• _What the exercise asks_
Tally every line in the following material that has the word "agent" in it, and answer with that figure alone.

• _Supplied records_
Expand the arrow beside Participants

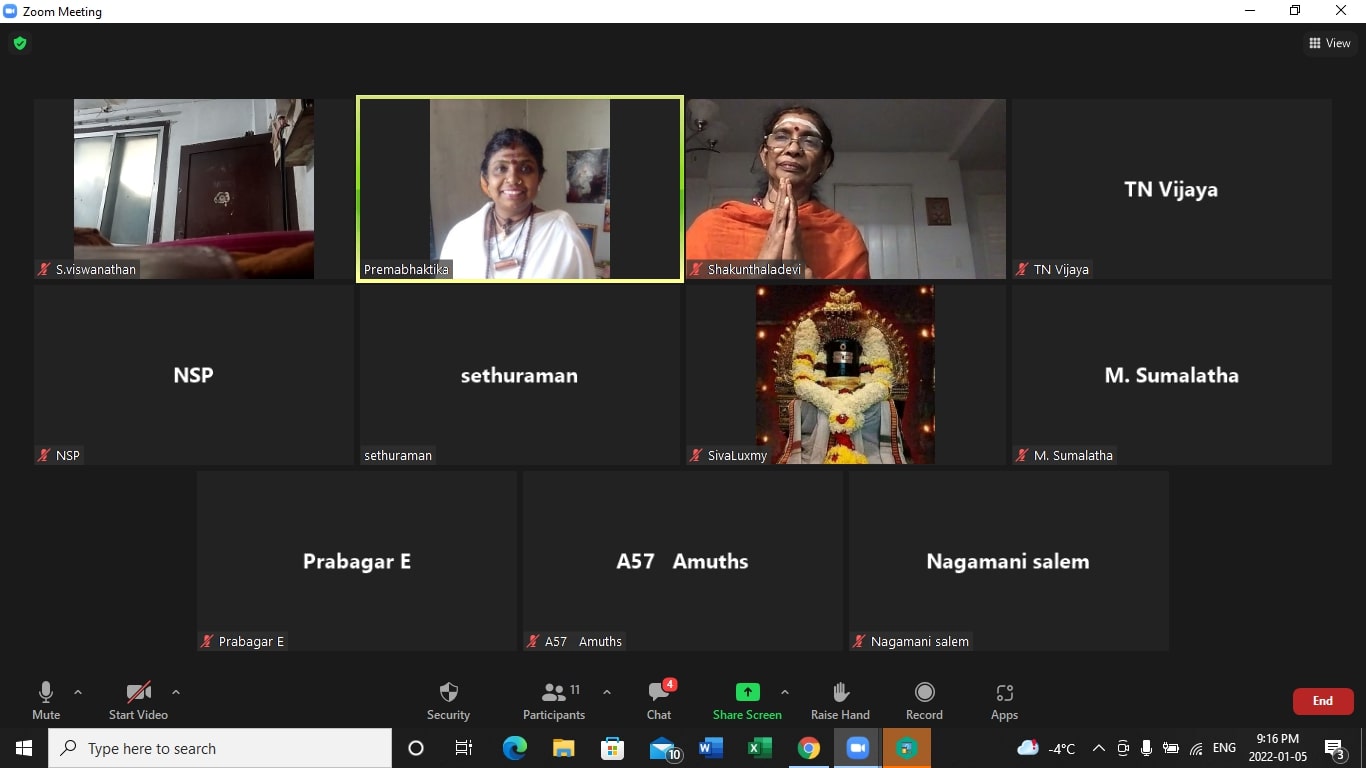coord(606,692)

==

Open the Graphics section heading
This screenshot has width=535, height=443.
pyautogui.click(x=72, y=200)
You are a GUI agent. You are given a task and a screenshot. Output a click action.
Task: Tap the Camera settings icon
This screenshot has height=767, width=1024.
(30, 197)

==

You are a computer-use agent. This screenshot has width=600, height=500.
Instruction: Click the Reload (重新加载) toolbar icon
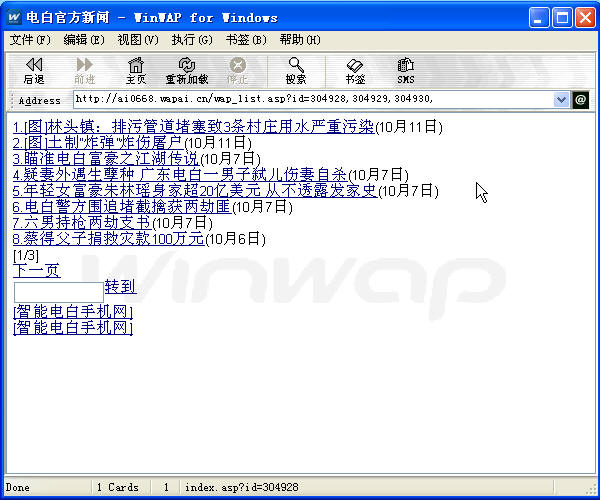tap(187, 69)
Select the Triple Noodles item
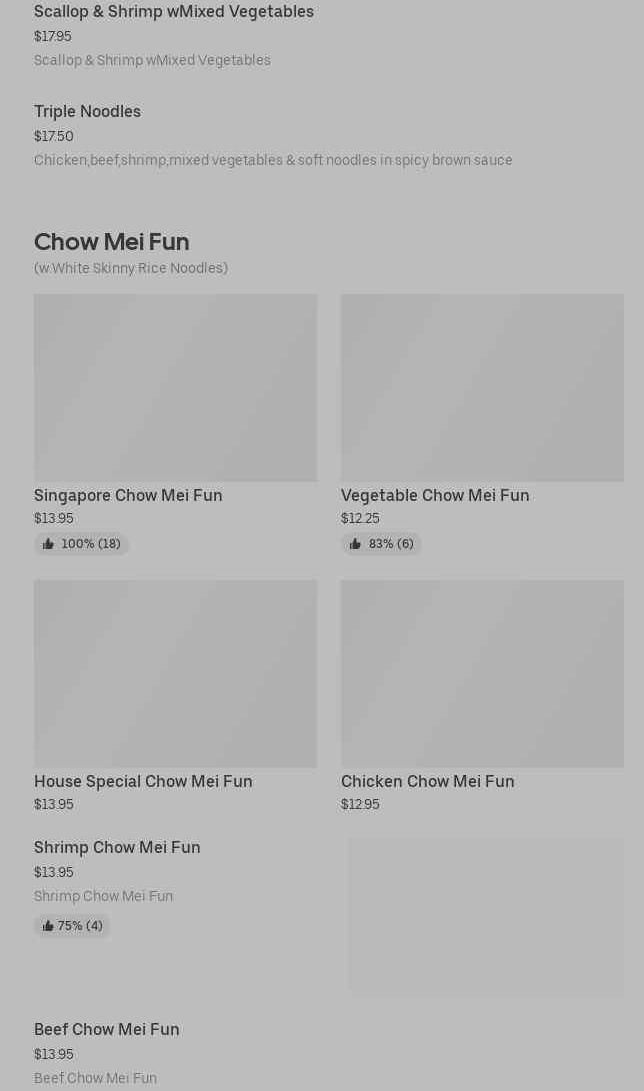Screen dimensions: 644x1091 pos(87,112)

• _Written solution_
2